So I was reading this dissertation earlier today. It was on the history of the “sinner’s prayer.” It brought up a couple of interesting points, but there is one that has been coming to mind over and over again today. It seems like all evangelism or preaching today aims at getting a sinner to accept Christ. Its put different ways of course… Ask Jesus into your heart, pray to receive Christ… all basically meaning that we are ready, at that point of our lives, to accept Jesus.

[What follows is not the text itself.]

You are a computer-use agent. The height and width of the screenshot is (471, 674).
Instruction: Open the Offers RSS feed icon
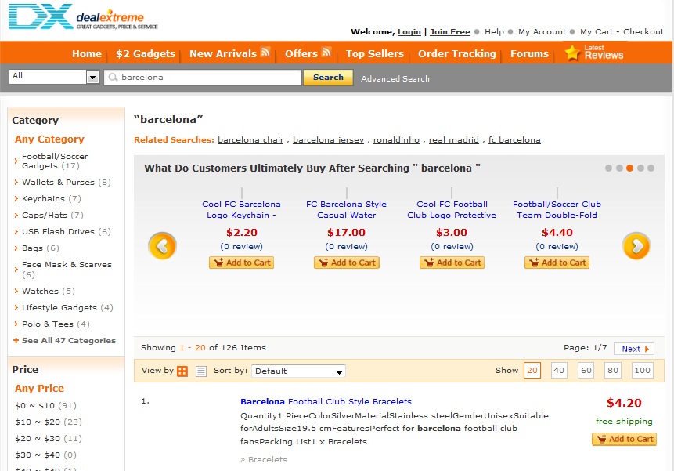point(326,52)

However, if you read evangelistic literature before the middie 1900’s or so, it is somewhat the opposite. Before that time, the sinner was admonished to ask God to accept him! It was assumed that we were the ones who needed acceptance. One prominent example is during the First Great Awakening, the greatest revival America has ever known. People under conviction of sin are said to have wailed aloud and convulsed for fear that God was not ready to accept them. They had a sense of the reality and weight of sin in their hearts. They knew God had to reach out and accept them! Some of these sinners under conviction would go for weeks in a state of near depression for fear that God had not yet accepted them. Until one day they would “obtain a hope” and be assured of their good estate with God.
What a contrast!
Now I’m not saying they were perfect in that time period, but it seems they may have had a lot right. Maybe more than we do. Maybe our focus in evangelism should be less on convincing someone to accept Christ, and more on convicing them they need to be accepted by Christ.